Webcam at Glendale Shoals

The Wofford College Department of Environmental Studies has installed a webcam at the Glendale Shoals of  Lawson's Fork Creek. The camera is positioned to look upstream at the dam and the old iron bridge. The view from the camera is available on the Internet at Glendale Shoals Webcam. The view of the camera also has sound.



The view of the creek, the dam and the rocks seen on the webcam looks peaceful and quiet. You might think that it had always looked this way but you would be very wrong. If you could have been here, looking at this beautiful view and the area surrounding it, you could have seen some astonishing sights. When this area was a howling wilderness and the South Carolina Upstate still had a sizeable Indian population, an Ironworks was built upstream not far from the dam. Native Americans had been using the resources of the Lawson’s Fork area for thousands of years before the white Europeans came to build their Ironworks. They were using the fish and other animals of the river. Closeby, there were soapstone deposits that the Indians used to make many useful objects such as bowls and water containers.

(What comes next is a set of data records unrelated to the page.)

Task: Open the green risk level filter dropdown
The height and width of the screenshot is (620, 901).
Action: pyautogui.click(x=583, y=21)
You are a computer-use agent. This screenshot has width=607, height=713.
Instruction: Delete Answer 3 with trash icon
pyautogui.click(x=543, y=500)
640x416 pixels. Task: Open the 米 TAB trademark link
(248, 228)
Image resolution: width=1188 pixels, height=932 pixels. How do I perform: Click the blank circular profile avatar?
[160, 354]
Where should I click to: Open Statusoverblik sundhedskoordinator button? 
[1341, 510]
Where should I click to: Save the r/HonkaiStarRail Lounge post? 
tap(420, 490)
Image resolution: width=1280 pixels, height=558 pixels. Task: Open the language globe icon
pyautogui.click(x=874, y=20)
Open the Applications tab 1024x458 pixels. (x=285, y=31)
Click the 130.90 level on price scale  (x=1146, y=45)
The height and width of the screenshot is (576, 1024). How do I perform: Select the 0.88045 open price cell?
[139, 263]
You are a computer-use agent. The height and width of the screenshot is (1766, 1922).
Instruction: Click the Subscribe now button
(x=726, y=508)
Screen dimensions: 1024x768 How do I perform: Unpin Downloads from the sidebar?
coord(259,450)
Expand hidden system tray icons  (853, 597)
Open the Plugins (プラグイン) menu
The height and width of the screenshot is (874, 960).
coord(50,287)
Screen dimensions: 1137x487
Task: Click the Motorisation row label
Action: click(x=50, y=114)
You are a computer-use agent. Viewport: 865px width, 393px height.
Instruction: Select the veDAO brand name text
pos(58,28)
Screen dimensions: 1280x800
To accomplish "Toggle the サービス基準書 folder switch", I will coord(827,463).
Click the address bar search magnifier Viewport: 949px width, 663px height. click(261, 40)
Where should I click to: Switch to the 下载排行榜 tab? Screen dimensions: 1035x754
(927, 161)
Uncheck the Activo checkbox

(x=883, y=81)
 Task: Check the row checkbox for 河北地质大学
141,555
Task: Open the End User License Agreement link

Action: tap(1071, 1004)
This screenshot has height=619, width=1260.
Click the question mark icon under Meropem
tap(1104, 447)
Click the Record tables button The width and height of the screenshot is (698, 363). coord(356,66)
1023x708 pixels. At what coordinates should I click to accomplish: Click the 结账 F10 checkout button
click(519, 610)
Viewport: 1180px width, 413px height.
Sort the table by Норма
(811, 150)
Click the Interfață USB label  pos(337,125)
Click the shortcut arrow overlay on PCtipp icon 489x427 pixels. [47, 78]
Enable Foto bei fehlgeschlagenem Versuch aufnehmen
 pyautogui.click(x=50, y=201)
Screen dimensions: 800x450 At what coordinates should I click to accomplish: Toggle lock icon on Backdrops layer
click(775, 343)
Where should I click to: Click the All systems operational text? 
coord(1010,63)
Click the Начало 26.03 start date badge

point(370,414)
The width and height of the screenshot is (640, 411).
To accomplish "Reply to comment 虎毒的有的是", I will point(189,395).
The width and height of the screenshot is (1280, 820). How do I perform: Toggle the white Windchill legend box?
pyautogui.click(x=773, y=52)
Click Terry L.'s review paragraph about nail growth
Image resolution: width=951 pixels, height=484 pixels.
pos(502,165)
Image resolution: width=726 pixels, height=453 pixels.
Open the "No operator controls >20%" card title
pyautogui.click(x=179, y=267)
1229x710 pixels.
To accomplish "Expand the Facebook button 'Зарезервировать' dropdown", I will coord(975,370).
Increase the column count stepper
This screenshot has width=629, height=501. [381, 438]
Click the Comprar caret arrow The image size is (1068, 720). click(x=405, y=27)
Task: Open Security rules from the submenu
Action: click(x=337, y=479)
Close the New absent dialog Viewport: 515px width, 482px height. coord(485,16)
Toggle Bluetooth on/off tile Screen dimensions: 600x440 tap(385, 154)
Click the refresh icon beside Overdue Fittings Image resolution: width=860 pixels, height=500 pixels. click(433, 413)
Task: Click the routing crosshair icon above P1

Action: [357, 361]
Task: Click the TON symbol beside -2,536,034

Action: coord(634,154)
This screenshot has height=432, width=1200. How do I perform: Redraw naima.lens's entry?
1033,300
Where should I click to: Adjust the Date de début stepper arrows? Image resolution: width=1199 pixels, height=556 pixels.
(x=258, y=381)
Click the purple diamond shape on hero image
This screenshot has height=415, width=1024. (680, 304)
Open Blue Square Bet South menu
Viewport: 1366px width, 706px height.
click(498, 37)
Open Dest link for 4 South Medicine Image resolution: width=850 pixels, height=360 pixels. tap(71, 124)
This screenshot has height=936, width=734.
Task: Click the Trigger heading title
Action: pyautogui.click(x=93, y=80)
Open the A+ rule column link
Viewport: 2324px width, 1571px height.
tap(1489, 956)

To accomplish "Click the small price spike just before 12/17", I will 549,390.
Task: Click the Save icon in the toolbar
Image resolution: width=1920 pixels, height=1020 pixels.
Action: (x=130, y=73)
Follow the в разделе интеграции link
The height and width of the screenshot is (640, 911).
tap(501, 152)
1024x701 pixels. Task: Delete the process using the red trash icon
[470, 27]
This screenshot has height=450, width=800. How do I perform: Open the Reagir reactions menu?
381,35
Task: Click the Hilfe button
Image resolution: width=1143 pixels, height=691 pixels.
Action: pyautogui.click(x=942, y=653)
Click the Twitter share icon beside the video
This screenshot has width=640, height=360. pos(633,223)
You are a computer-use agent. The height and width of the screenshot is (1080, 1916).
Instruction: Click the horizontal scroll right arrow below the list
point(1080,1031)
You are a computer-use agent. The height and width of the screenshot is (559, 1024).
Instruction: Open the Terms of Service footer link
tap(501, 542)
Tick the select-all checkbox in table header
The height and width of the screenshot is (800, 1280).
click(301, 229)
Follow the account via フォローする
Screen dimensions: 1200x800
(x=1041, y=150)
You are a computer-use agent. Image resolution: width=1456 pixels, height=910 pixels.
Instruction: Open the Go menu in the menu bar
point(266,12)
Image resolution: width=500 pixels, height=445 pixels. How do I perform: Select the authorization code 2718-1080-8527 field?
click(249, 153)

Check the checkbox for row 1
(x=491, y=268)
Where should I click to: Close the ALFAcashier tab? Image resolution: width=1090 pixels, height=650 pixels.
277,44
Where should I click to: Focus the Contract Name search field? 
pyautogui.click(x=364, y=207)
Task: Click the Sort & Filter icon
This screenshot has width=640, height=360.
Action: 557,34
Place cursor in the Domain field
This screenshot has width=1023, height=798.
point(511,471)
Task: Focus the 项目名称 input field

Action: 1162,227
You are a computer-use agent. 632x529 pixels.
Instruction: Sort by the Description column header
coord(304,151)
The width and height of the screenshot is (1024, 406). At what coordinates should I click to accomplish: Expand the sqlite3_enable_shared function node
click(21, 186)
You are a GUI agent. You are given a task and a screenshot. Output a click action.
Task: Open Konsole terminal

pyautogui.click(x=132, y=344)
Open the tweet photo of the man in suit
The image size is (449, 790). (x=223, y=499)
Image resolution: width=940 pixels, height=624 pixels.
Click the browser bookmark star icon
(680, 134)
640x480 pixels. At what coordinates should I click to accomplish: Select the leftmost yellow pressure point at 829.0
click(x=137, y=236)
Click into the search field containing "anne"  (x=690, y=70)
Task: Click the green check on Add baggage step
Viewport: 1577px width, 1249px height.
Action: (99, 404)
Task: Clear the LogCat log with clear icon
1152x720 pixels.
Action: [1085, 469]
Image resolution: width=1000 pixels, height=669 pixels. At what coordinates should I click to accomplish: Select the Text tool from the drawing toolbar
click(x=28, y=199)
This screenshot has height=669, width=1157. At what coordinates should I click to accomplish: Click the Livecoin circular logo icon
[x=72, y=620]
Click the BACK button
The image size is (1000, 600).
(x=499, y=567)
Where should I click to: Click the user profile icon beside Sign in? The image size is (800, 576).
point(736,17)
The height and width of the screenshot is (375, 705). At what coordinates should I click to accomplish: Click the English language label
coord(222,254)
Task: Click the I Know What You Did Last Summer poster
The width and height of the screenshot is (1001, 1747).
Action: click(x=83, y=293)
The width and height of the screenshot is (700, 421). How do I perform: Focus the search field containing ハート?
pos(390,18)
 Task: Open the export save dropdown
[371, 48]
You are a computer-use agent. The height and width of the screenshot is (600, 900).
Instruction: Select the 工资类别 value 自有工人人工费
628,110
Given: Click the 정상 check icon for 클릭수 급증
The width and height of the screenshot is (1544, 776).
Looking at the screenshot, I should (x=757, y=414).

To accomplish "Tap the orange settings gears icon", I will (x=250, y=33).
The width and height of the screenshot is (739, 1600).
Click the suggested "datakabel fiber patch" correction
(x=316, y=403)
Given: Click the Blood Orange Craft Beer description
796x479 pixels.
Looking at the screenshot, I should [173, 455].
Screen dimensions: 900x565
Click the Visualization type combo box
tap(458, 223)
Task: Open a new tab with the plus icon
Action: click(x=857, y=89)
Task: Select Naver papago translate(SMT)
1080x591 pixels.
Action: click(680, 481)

When the Europeans came to settle in the Upstate and build their Ironworks, they generally gave little regard to the fact that they were taking land that already was inhabited by the Indian tribes. Finally, just before the Revolutionary War, the Cherokees struck back at the settlers. Entire white families were killed within 25 miles of what is now Glendale. A secure house, called Wofford’s Fort, was established in the vicinity of the Ironworks. This allowed the settlers to group together and find refuge from the warring Cherokees. Some families had to stay there for several weeks. During this time, groups of South Carolina militia men passed through Wofford’s Fort on the way to and from fighting the Cherokees and burning their villages and crops. It is hard to imagine in today’s peaceful scene seeing a large group of rough, armed men passing by to kill Cherokees.

A little later, men shot and killed each other during the Revolutionary War around the Ironworks. Some of their graves still exist along the Creek. The British officer, Col. Patrick Ferguson, marched his Tory army back and forth across Lawson’s Fork Creek not too long before he and many of his army were killed at Kings Mountain. The Ironworks was an important place during the Revolution. Just before the Battle of Cowpens, you could have seen Col. William Washington and his cavalry come to the Ironworks to have new horseshoes put on their horses.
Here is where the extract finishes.